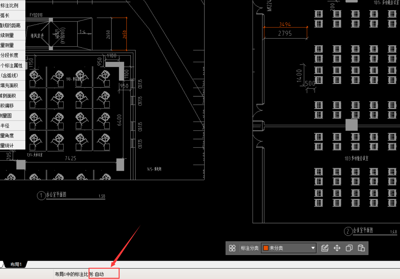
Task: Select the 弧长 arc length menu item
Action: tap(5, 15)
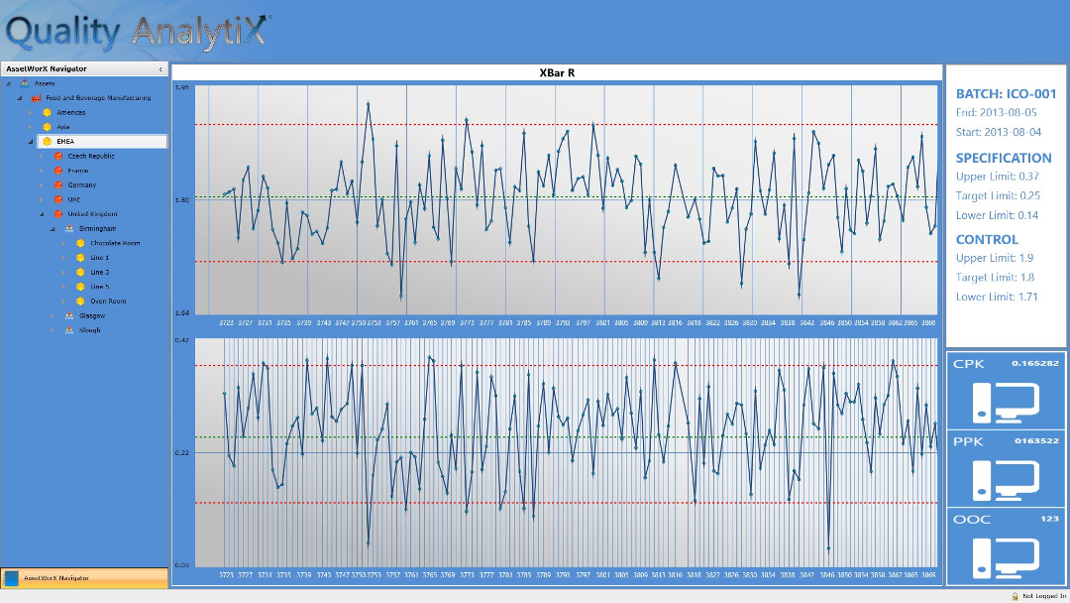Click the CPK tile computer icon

++++++++++

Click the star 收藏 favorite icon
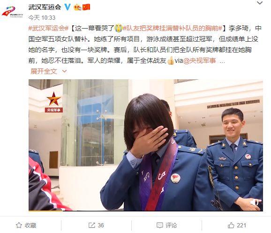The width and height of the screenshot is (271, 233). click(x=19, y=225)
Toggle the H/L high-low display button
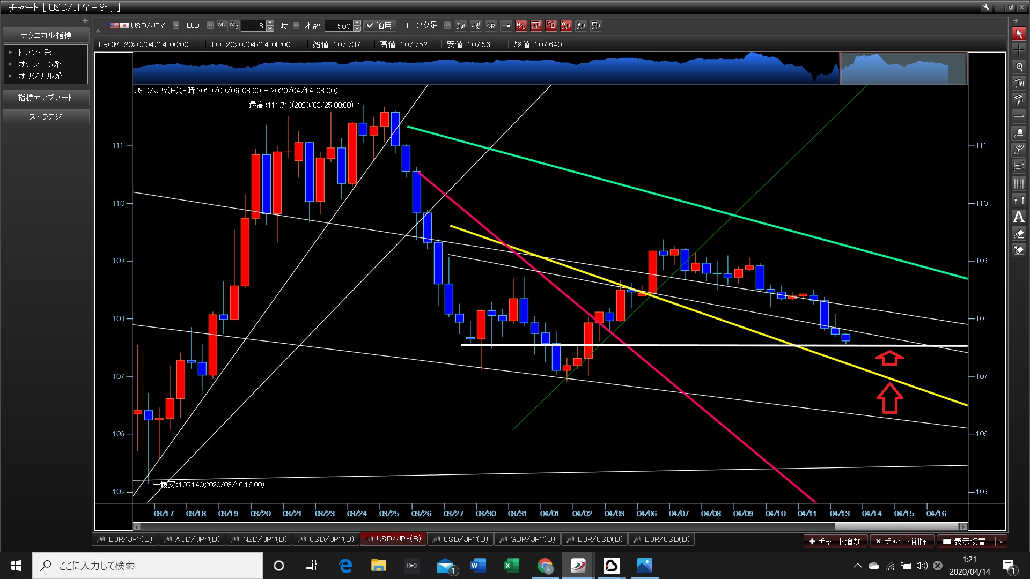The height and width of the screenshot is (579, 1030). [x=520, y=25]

++++++++++

Task details: Quote the entries from the line containing "Click the star 收藏 favorite icon" through the line containing "The height and", both ends included, leaving the pictures out of your answer.

Finished task:
Click the star 收藏 favorite icon
The width and height of the screenshot is (271, 233). click(x=19, y=225)
Toggle the H/L high-low display button
The height and width of the screenshot is (579, 1030). [x=520, y=25]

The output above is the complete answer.